There is already a “paradigm shift” in Muslim theological and jurisprudential scholarship. Much scholarship has been unearthed from the Islamic classical tradition and knowledge and understandings produced over the past two decades point to the possibility and potential for deriving concepts of equality and justice from within an Islamic framework.

What Musawah hopes to do is to build this growing international discourse on equality and justice in Islam, and create a very visible national, regional and international presence of a movement led by Muslim women.

Musawah calls for equality, non-discrimination, justice and dignity as the basis of all human relations; full and equal citizenship for every individual; and marriage and family relations based on principles of equality and justice, with men and women sharing equal rights and responsibilities.
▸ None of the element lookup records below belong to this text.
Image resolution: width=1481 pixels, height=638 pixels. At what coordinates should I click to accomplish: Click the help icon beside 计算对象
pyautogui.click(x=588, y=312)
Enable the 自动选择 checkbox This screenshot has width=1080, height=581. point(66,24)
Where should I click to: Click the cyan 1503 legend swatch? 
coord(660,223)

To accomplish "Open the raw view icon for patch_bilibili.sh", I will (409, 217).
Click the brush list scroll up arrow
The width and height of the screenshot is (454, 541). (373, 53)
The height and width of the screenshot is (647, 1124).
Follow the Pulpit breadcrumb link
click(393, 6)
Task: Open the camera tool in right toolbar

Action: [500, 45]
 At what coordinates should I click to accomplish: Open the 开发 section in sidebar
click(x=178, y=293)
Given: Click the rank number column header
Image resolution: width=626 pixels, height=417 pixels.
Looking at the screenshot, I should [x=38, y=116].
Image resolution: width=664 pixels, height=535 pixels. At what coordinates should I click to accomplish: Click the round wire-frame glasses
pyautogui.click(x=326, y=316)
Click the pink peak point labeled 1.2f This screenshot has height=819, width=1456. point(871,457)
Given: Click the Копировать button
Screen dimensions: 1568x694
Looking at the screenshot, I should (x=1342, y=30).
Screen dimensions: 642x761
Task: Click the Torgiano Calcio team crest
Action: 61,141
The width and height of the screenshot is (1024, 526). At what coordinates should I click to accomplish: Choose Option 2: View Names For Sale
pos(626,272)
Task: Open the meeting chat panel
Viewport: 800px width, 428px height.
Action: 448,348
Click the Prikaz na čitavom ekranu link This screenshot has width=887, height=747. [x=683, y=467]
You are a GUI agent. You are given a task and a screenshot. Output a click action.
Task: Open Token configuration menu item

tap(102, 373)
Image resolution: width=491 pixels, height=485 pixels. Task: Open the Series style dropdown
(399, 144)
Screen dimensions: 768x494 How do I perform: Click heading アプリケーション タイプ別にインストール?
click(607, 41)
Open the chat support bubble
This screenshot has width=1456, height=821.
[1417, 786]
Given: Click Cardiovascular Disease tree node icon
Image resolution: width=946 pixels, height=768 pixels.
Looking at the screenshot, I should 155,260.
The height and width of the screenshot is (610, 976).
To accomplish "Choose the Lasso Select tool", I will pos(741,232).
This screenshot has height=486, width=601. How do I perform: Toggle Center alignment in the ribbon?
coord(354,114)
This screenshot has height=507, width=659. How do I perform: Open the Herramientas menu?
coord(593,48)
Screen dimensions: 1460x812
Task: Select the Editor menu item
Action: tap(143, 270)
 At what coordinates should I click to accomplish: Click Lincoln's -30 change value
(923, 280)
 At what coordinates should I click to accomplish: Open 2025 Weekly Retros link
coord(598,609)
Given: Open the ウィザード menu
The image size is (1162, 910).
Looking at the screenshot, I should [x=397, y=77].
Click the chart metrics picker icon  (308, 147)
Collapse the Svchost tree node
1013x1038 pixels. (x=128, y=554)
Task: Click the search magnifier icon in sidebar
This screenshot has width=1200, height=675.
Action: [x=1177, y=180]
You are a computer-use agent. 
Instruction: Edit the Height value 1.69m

Musawah is based on the principle that equality in the family is possible through a holistic framework that is consistent with Islamic teachings, universal human rights principles, fundamental rights guarantees, and the lived realities of women and men.

Since so much of the injustice against Muslim women and the resistance to law reform are justified in the name of Islam, Musawah is a knowledge-building movement with a key focus on acquiring knowledge and understanding why equality and change are possible and necessary within Islam.

The Musawah Framework for Action points the way. It highlights key Quranic values of equality, justice, dignity, love and compassion and basic concepts in Islamic legal theory which can lay the foundation for the claim that family laws and practices can be changed to reflect the lived realities of Muslims today.

The resource book for the movement, Wanted: Equality and Justice in the Muslim Family, contains a unique collection of seven analytical papers which provide substantive arguments why equality and justice are possible within an Islamic framework, and why they are necessary given the socio-economic realities of today’s Muslim societies.

Change the perception

The third Musawah publication, Home Truths, contains reports submitted by women’s groups in 31 Muslim countries and communities, providing a picture of what needs to be changed in their family laws and practices to ensure equality and justice and what opportunities are available at the national level to help make this happen.

The empowering Musawah video, which brought tears to the guests at the gala welcome dinner, are already much in demand as a teaching aid by the academics present.

The video dramatically projects the revolutionary message of equality revealed by the Quran in seventh century Arabia and the key achievements of women’s groups in Muslim countries to reform discriminatory family laws over the past decades.

Shame on those who speak in the name of Islam but have nothing more to offer than to perpetuate the stereotypical image of the religion as violent, intolerant and misogynistic.

At a time of Islamophobia where Muslims are stereotyped as fanatical and backward, and Muslim women as oppressed and victimised, Muslims should celebrate Musawah as a historic moment in a Muslim world where authoritarianism, oppression and discrimination reign.

Musawah, too, brings international recognition to Malaysia as one of the few Muslim countries where democratic space exists for such a groundbreaking event to take place.

Activists and scholars from 13 Asian, 14 Middle Eastern and 14 African countries attended Musawah, plus those from the Pacific, North America and Europe. Of the 47 countries represented, 32 were members of the OIC. We are a strong representation of voices from the Muslim world, in majority and minority contexts.

It is our prayer that Musawah as a global movement will lead to that day when those in the Muslim world will realise that women’s demands for equality and justice are neither alien nor a threat to Islam. They are rooted in the Islamic tradition, and they are what it takes for us to be respected as human beings of equal worth and dignity in the world.

Equality and justice are non-negotiable – and these values must be at the core of what it means to be Muslim today.